Page text
Another error I noticed while testing the fix is that inv_read doesn't
cope gracefully with "holes" in the large object, ie, ranges never
written because of a seek and write past the previous end of file.
With the attached patch, reads of "holes" reliably return zeroes,
as is considered standard behavior for Unix files.  (The garbage data
you saw was actually from this error, although the case would not have
been triggered if not for the first bug.)

I believe the attached patch fixes these problems, but I haven't been
able to wring it out very thoroughly because I don't have applications
that do random seeks and writes in large objects.  If you could bang
on it a little more and report back, that'd be great.

            regards, tom lane


*** src/backend/storage/large_object/inv_api.c.orig    Wed Apr 12 13:15:37 2000
--- src/backend/storage/large_object/inv_api.c    Thu Jun 15 02:10:27 2000
***************
*** 185,190 ****
--- 185,191 ----
      retval->idesc = RelationGetDescr(indr);
      retval->offset = retval->lowbyte = retval->highbyte = 0;
      ItemPointerSetInvalid(&(retval->htid));
+     retval->flags = 0;

      if (flags & INV_WRITE)

Supplied records
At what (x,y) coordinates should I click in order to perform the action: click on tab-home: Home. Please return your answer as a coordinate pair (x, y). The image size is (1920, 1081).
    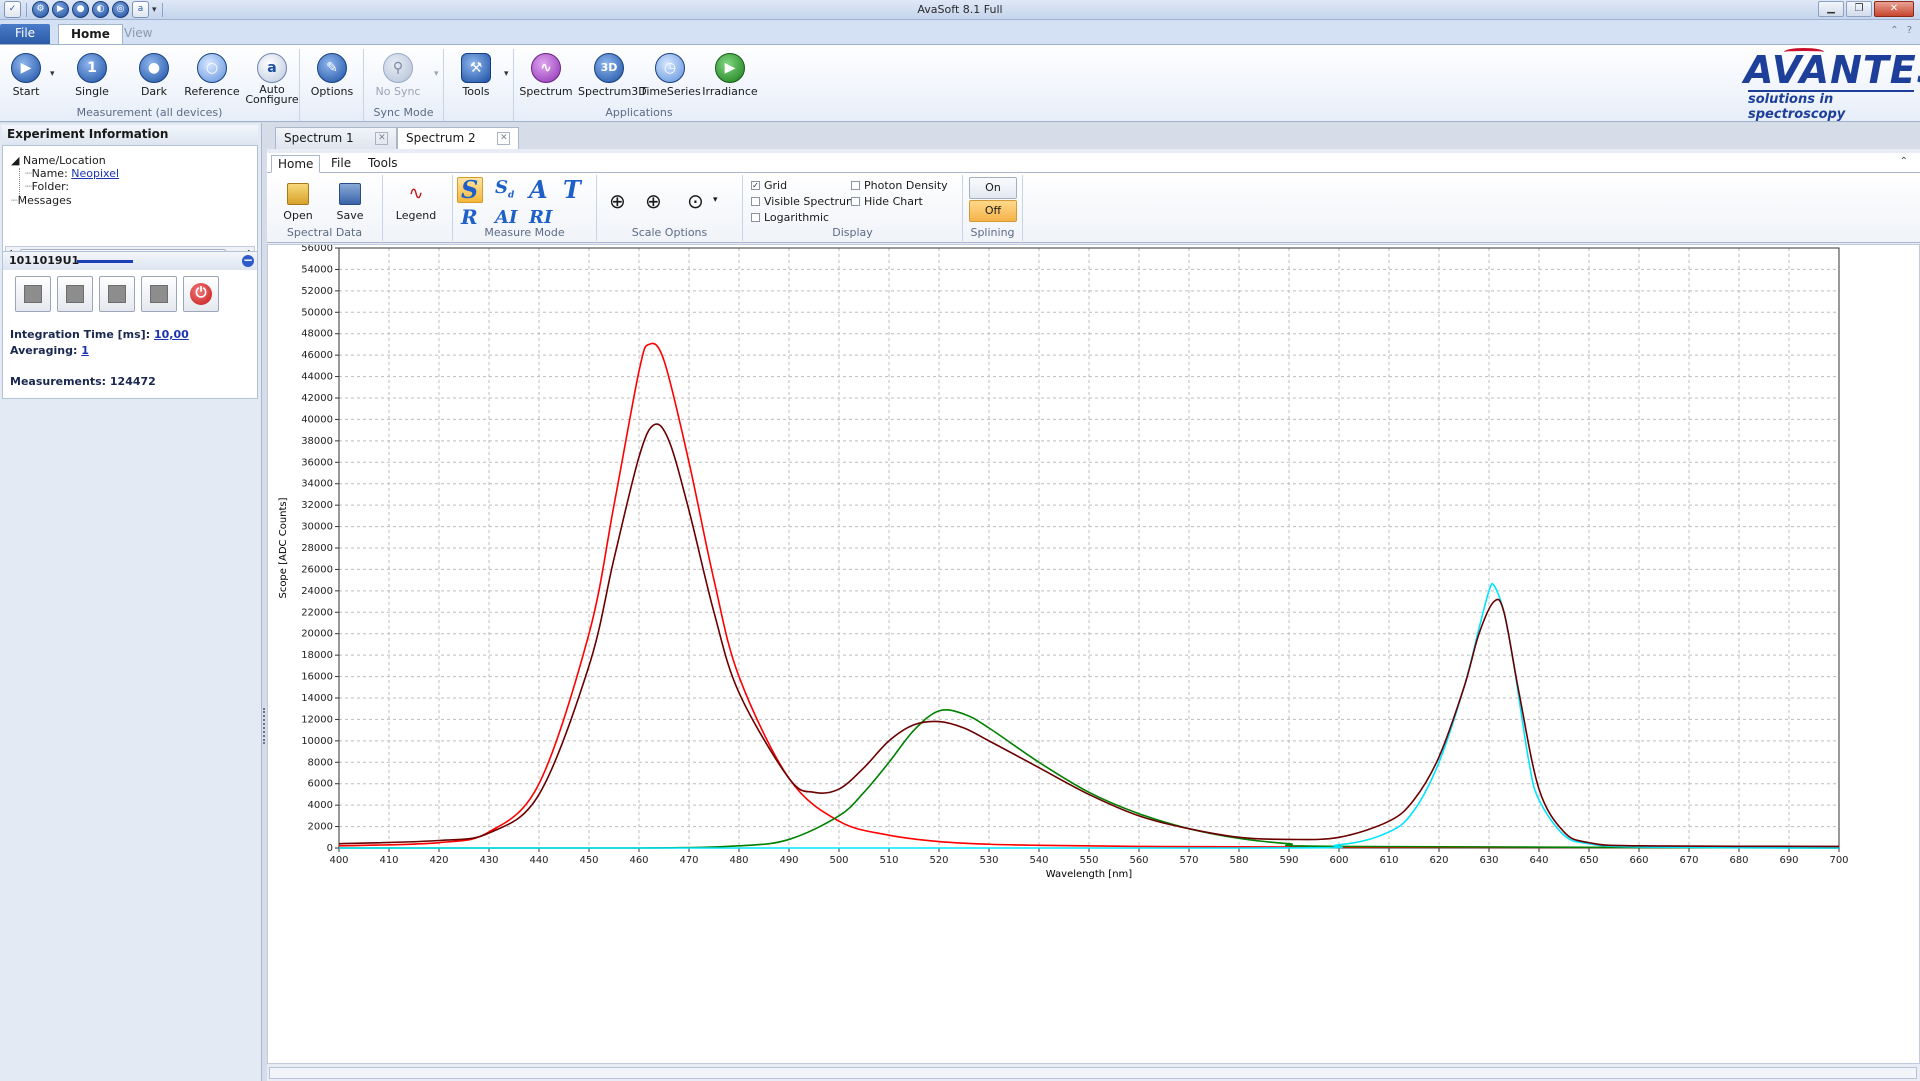
    Looking at the image, I should click on (90, 34).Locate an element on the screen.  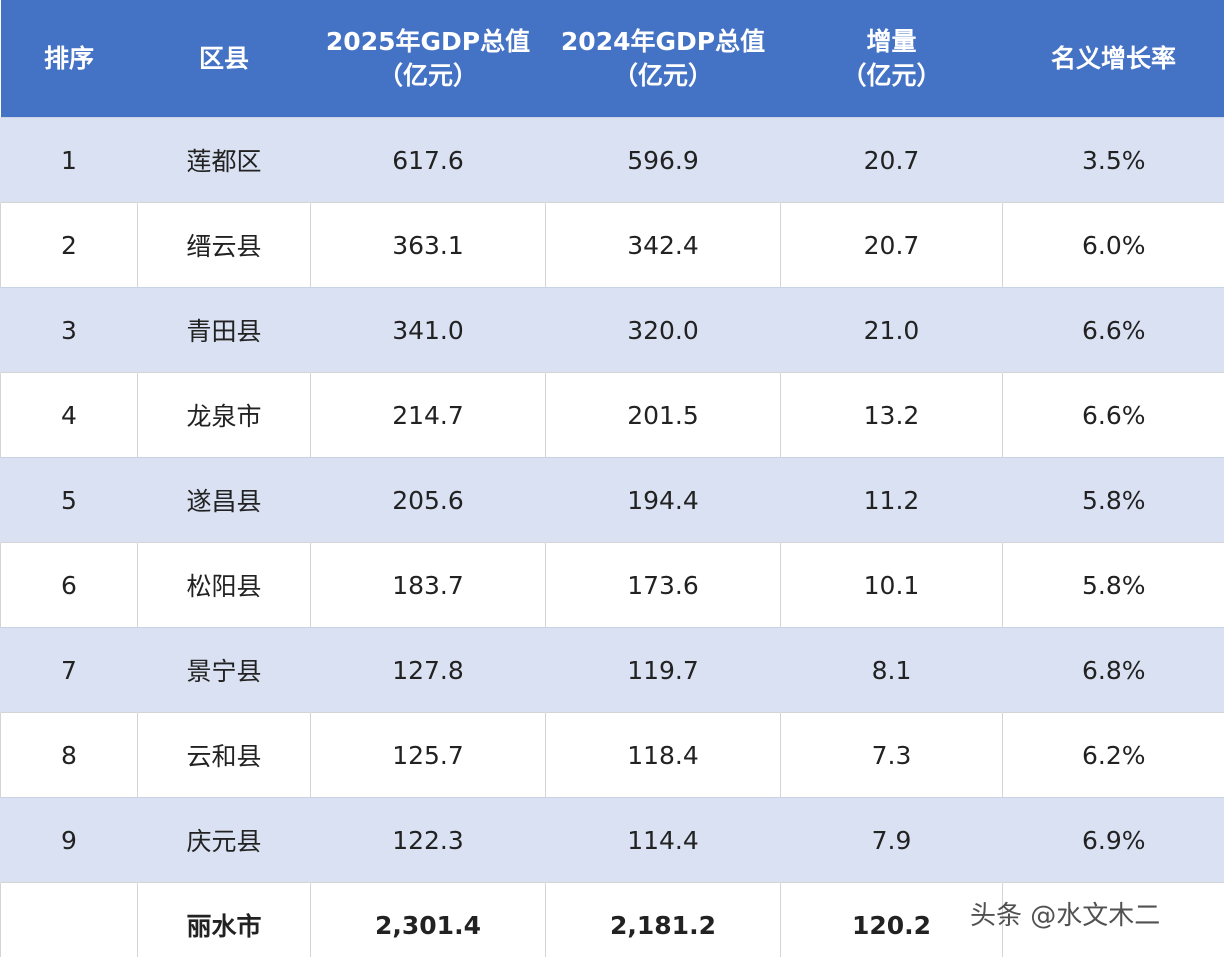
table-cell: 龙泉市 is located at coordinates (224, 415).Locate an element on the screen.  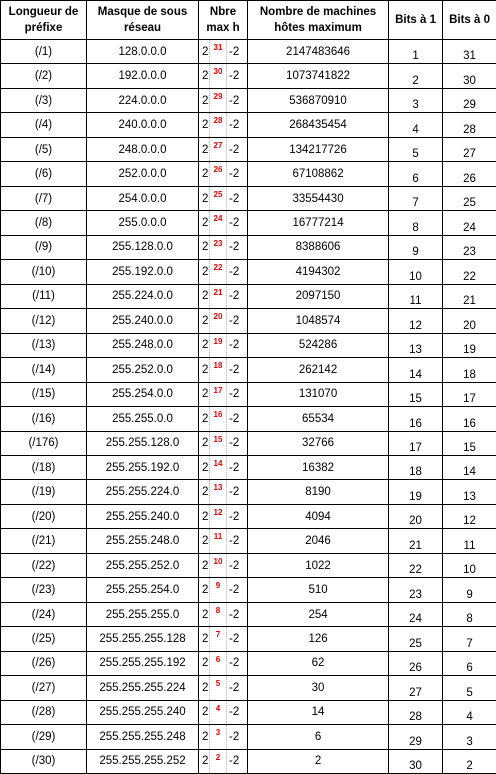
exponent-cell: 31 is located at coordinates (218, 52).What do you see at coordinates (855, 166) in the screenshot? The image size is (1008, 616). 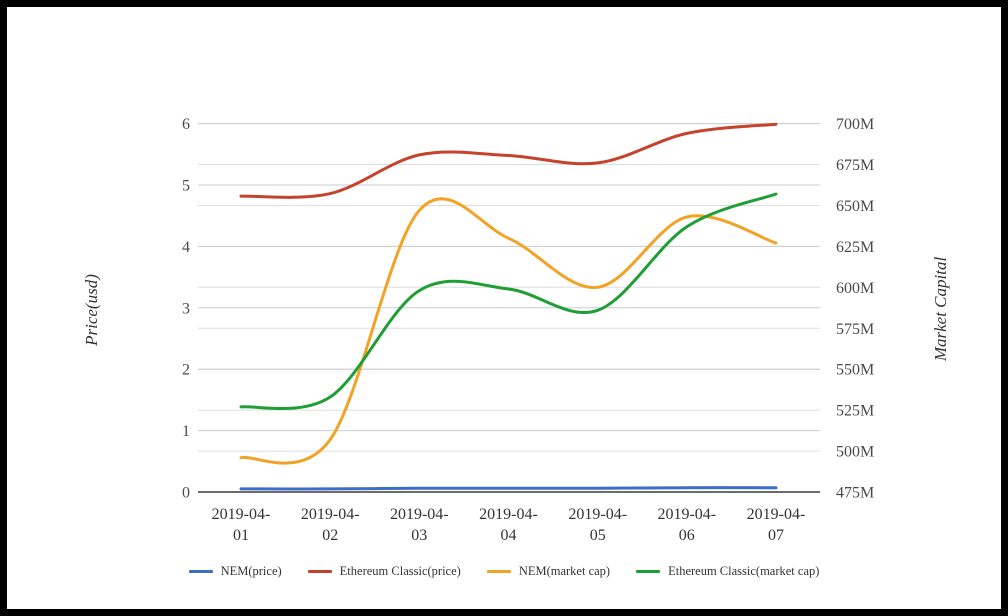 I see `right-tick-label: 675M` at bounding box center [855, 166].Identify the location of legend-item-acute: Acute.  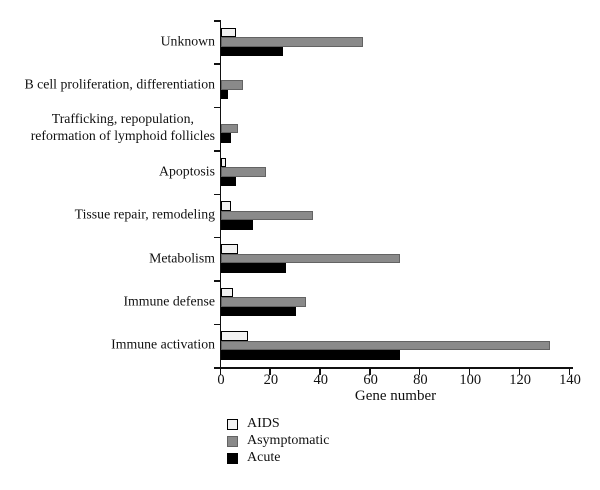
(278, 458).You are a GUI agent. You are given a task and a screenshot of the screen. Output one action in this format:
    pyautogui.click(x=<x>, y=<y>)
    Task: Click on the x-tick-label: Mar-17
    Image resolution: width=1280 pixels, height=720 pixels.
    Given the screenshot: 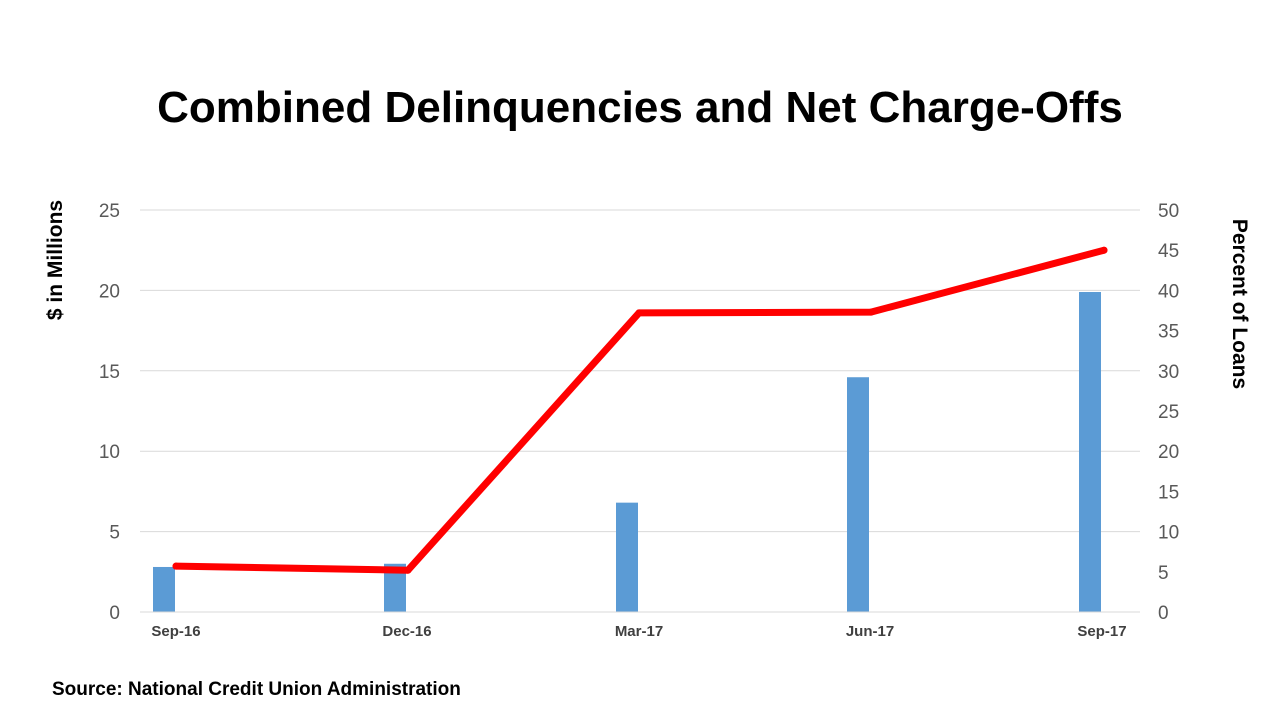 What is the action you would take?
    pyautogui.click(x=639, y=632)
    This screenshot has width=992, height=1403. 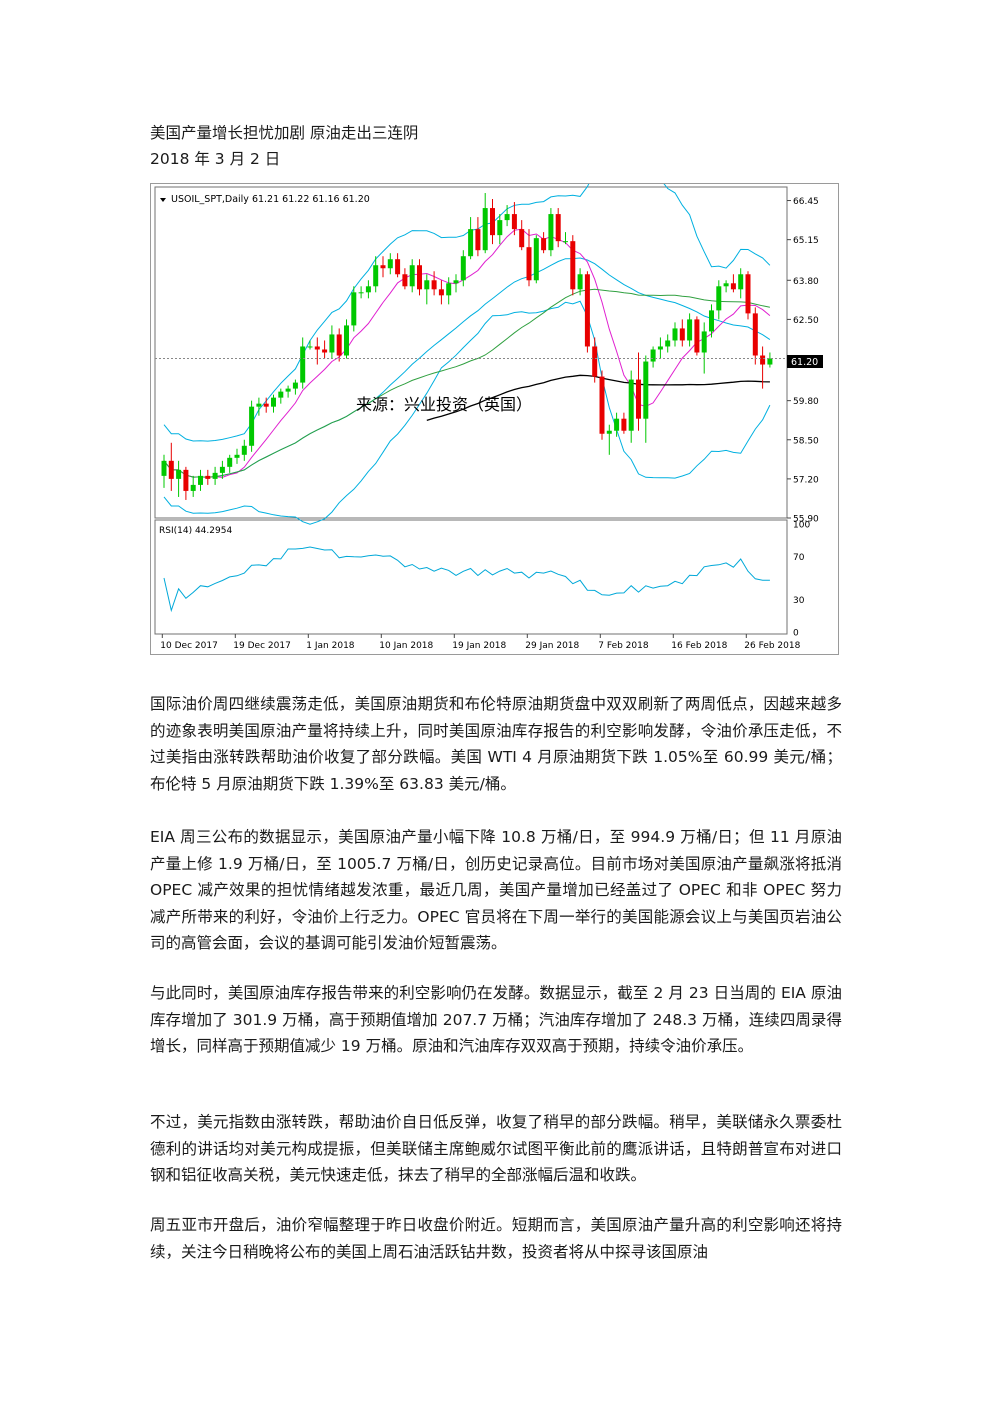 What do you see at coordinates (806, 520) in the screenshot?
I see `price-tick-label: 55.90` at bounding box center [806, 520].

What you need to do
**A.** Name each field of retval that appears in the code lines of the large-object message.
**B.** Condense the paragraph of the large-object message that begins "Another error I noticed" into a shorter version that keeps its main facts.

Per-task outputs
**A.** idesc, offset, lowbyte, highbyte, htid, flags

**B.** Testing the fix exposed a second error: inv_read does not handle "holes" in a large object, meaning ranges never written because of a seek and write past the previous end of file. The attached patch makes reads of holes reliably return zeroes, the standard behavior for Unix files. This error caused the garbage data, though it would not have been triggered without the first bug.